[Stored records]
+ + + +

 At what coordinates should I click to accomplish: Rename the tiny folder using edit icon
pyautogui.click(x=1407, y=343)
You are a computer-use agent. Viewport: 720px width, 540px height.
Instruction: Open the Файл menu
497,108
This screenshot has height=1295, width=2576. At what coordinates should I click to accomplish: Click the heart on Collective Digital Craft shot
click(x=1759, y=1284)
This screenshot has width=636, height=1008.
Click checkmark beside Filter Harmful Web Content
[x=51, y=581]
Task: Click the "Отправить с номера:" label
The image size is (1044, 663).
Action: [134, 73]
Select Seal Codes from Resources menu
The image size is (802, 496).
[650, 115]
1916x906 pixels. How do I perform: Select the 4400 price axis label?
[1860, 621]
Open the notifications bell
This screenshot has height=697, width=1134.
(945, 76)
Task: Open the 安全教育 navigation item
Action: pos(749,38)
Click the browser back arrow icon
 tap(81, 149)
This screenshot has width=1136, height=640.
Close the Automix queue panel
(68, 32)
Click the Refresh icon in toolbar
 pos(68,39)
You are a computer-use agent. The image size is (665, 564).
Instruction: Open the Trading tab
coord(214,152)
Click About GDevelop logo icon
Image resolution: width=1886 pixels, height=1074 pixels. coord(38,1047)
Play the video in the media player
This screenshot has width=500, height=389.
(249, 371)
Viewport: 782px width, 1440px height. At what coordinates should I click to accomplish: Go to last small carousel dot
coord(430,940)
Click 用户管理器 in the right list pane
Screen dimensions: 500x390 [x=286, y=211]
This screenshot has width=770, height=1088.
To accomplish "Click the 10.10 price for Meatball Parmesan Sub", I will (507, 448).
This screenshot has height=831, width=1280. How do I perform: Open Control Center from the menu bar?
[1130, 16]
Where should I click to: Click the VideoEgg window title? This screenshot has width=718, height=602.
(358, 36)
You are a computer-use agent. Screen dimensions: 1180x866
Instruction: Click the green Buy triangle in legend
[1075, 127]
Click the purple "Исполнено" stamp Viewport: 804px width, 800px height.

+ + + +

__EXERCISE GOAL__.
Retype each entry exactly.

__SOLUTION__.
 At what coordinates should I click to accomplish: Rename the tiny folder using edit icon
pyautogui.click(x=1407, y=343)
You are a computer-use agent. Viewport: 720px width, 540px height.
Instruction: Open the Файл menu
497,108
This screenshot has height=1295, width=2576. At what coordinates should I click to accomplish: Click the heart on Collective Digital Craft shot
click(x=1759, y=1284)
This screenshot has width=636, height=1008.
Click checkmark beside Filter Harmful Web Content
[x=51, y=581]
Task: Click the "Отправить с номера:" label
The image size is (1044, 663).
Action: [134, 73]
Select Seal Codes from Resources menu
The image size is (802, 496).
[650, 115]
1916x906 pixels. How do I perform: Select the 4400 price axis label?
[1860, 621]
Open the notifications bell
This screenshot has height=697, width=1134.
(945, 76)
Task: Open the 安全教育 navigation item
Action: pos(749,38)
Click the browser back arrow icon
 tap(81, 149)
This screenshot has width=1136, height=640.
Close the Automix queue panel
(68, 32)
Click the Refresh icon in toolbar
 pos(68,39)
You are a computer-use agent. The image size is (665, 564).
Instruction: Open the Trading tab
coord(214,152)
Click About GDevelop logo icon
Image resolution: width=1886 pixels, height=1074 pixels. coord(38,1047)
Play the video in the media player
This screenshot has width=500, height=389.
(249, 371)
Viewport: 782px width, 1440px height. At what coordinates should I click to accomplish: Go to last small carousel dot
coord(430,940)
Click 用户管理器 in the right list pane
Screen dimensions: 500x390 [x=286, y=211]
This screenshot has width=770, height=1088.
To accomplish "Click the 10.10 price for Meatball Parmesan Sub", I will (507, 448).
This screenshot has height=831, width=1280. How do I perform: Open Control Center from the menu bar?
[1130, 16]
Where should I click to: Click the VideoEgg window title? This screenshot has width=718, height=602.
(358, 36)
You are a computer-use agent. Screen dimensions: 1180x866
Instruction: Click the green Buy triangle in legend
[1075, 127]
Click the purple "Исполнено" stamp Viewport: 804px width, 800px height.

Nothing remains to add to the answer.